“Yo salí campeón del mundo en México el año que tú naciste”, dice Jorge Valdano. No lo pude ver, se excusa Rafa Nadal. Un exfutbolista, este desde hace décadas, legendario atacante argentino, entrevista a un extenista que todavía está probándose los trajes de la retirada: Rafael Nadal, 22 Grand Slam, 14 Roland Garros. Universo Valdano, el programa de Movistar, citó a público y a medios el pasado jueves día 20 en el Espacio Telefónica de la Gran Vía de Madrid. Cola para entrar, expectación eléctrica.
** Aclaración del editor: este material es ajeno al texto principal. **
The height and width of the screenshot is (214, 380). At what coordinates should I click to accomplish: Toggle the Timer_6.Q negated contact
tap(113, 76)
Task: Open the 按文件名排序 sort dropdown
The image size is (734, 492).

Frío que pela en la calle, calorcito de tierra batida y sol de junio dentro.
Uno de los momentos más jugosos de la entrevista tiene que ver, hacia ahí lo lleva Valdano, con el arquetipo de Nadal, las características reduccionistas de su juego: el tipo entregado, sacrificado, luchador, corajudo, resistente y de psicología infernal para el adversario, un hombre fuerte como una roca. ¿Pero no es el tenis un exquisito deporte de calidad, uno que a veces una montaña de músculos resuelve, en el punto decisivo, con un delicadísimo golpe de muñeca? ¿No se ha sentido Nadal a veces, pregunta Valdano, un poco menos valorado por su tenis, por su calidad tenística? Nadal sonríe. Cita la frase, sin padre claro, de que el éxito es 99% de trabajo duro y un 1% de talento. Para afirmar que él ha trabajado muy duro, ha entrenado muy duro, ha hecho enormes esfuerzos, pero eso que ha hecho él, lo puede hacer otro.
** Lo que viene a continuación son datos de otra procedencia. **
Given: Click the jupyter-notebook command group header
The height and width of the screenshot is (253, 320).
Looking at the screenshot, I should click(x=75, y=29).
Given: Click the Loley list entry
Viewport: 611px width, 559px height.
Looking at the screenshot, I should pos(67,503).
Contaba José Luis Cuerda una historia que viene al caso. Un día una mujer, señalando a César González Ruano, le preguntó a su pareja qué hacía aquel hombre allí todas las noches. “Escribir”, respondió él. “Anda, ¿y de eso se vive?”. “Mujer, si de eso se viviese escribiríamos todos”.
Básicamente algo así defiende Nadal en la entrevista. Produce una cierta impresión ver a uno de los mejores tenistas de la historia defender su calidad, su talento natural. Pero Valdano tiene razón. Hay una estrechito imaginario de luces parpadeantes en el que se ha establecido la idea de que Nadal es un gran atleta. Que en lugar de jugar con una raqueta juega con una barra de pan. “Puedes entrenar todas las horas que quieras, pero si el drive no va donde tú quieres… No puedes mantenerte en el más alto nivel sin calidad tenística, es algo obvio”. Y sin el azar, dice: sin que la naturaleza te premie con un determinado físico o con unas determinadas características.
Y defiende, Nadal en modo Rafa, un fuerte discurso: Manacor, los amigos de siempre, los vecinos de toda la vida, aquello que le aferra a un sitio que no amenaza con cegarle como las luces de Nueva York, Mónaco o Shanghái, donde a Nadal le conoce todo el mundo. En Manacor también, pero tanto que es uno más. “Yo siempre vuelvo a casa”, bebe un sorbo de agua y carraspea. Y abunda: le ha ayudado haber nacido en un pueblo pequeño, y dentro de una isla. Porque la vida allí, cuenta, “no va tan deprisa”.
“Yo no he hecho grandes sacrificios”, dice, “lo que he hecho ha sido grandes esfuerzos. No me he obsesionado. He sido un competidor, y cuando no pude competir al nivel que yo entendía que debía competir, me fui. A mí me gustaba lo que hacía. No me retiré por estar cansado de lo que estaba haciendo ni por estar sin la motivación necesaria. Me retiré porque el cuerpo pues no me daba para más. Pero yo seguía siendo feliz haciendo lo que hacía”.
El tenis, cuenta Nadal, es un deporte de repetición. “En el fútbol puedes hacer una genialidad en todo el partido, no volver a hacer nada y haber resuelto el partido”, dice. En el tenis, si haces tres genialidades, puedes perder un juego.